Rogers chief executive officer Tony Staffieri previously told analysts that Quebecor did not want to bid on the Shaw Mobile customers because it was concerned they would change cellphone providers if threatened with the loss of their cable and internet services as a result of a change in the division’s ownership.
Globalive launched Freedom Mobile, formerly called Wind Mobile, in 2008 and ran it for eight years before selling it to Shaw for $1.6-billion. The wireless carrier, which serves 1.7 million customers in Ontario, Alberta and B.C., has been credited with driving down wireless prices in recent years.
Mr. Lacavera has offered Rogers $3.75-billion to buy back Freedom Mobile, but said the Toronto-based wireless giant has refused to let his investment firm into the data room and is “just pretending that our offer does not exist.”
Mr. Lacavera said in a statement on Saturday that Rogers “will always choose a weaker competitor over a stronger one as this is obviously the best business decision for Rogers.”
“This is why government intervention is needed to ensure the buyer of Freedom is good for Canadians and not just good for Rogers shareholders,” Mr. Lacavera said.
Rogers’ takeover of Shaw requires approval from the Ministry of Innovation, Science and Economic Development and the Competition Bureau, which is attempting to block the merger of Canada’s two largest cable companies. The competition watchdog argues that the deal would lead to higher prices, poorer service and fewer choices for consumers, particularly when it comes to wireless services.
Rogers and Shaw have said that the merger would provide benefits to Canadians, including by enabling a faster roll-out of fifth-generation wireless services. Rogers has pledged to spend $1-billion on connecting rural, remote, and Indigenous communities across Western Canada, among other investments in its telecom networks.
The Competition Tribunal said on Friday that Rogers, Shaw and the Competition Bureau have agreed to participate in mediation, a process in which an individual judicial member of the tribunal will work with the parties toward a settlement. Mediation is scheduled for July 4 and 5.
Mr. Lacavera said he is “not particularly surprised” that Videotron did not bid on the Shaw Mobile business.
“The additional capital that would be required for Videotron to acquire this increasingly important element of the business likely puts it out of their reach, given their current leverage and troubled capital markets,” Mr.
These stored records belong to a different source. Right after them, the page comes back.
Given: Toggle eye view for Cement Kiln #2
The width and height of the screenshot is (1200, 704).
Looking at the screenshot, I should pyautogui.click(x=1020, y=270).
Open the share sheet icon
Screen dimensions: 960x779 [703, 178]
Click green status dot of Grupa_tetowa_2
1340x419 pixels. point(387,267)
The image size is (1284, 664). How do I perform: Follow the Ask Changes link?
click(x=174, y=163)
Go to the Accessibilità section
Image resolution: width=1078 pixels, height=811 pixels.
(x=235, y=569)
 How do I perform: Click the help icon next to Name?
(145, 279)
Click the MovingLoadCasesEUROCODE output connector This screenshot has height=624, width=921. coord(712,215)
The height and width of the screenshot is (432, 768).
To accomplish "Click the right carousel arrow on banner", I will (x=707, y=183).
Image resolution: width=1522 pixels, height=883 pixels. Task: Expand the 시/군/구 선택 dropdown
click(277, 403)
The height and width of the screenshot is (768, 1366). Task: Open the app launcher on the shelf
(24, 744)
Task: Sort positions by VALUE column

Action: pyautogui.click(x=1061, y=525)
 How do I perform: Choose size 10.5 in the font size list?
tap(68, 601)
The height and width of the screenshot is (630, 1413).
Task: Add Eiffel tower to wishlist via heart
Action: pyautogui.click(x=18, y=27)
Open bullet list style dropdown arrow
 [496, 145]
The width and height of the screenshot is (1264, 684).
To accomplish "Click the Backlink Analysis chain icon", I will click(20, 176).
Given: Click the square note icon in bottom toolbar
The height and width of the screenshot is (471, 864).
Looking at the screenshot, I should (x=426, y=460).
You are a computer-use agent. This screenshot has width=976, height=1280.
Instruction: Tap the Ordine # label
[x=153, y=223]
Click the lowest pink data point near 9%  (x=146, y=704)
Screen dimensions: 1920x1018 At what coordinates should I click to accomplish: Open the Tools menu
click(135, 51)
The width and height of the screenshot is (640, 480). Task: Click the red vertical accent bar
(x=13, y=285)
Lacavera wrote.
“Furthermore, as a public company, Videotron has to report its average revenue per user (“ARPU”), a key metric affecting their share price, on a blended basis, such that the acquisition of the Shaw Mobile business would actually be a significant blow to Videotron,” he added, noting that Globalive, which is privately held, is “not similarly constrained.”
Globalive has argued that as a wireless-only player, it could compete more aggressively than a communications conglomerate like Videotron parent Quebecor, which has legacy businesses in cable and internet to protect.
Quebecor CEO Pierre Karl Péladeau, meanwhile, has said that his company would be a stronger competitor than Globalive, which currently has no existing telecom operations.
In a recent interview with The Globe, Mr. Péladeau spoke of his desire to challenge the telecom “oligopoly” of Rogers, BCE Inc. and Telus Corp. and highlighted his company’s success in Quebec, where Videotron has 22 per cent of the wireless market and where cellphone plans are less expensive than in the rest of the country.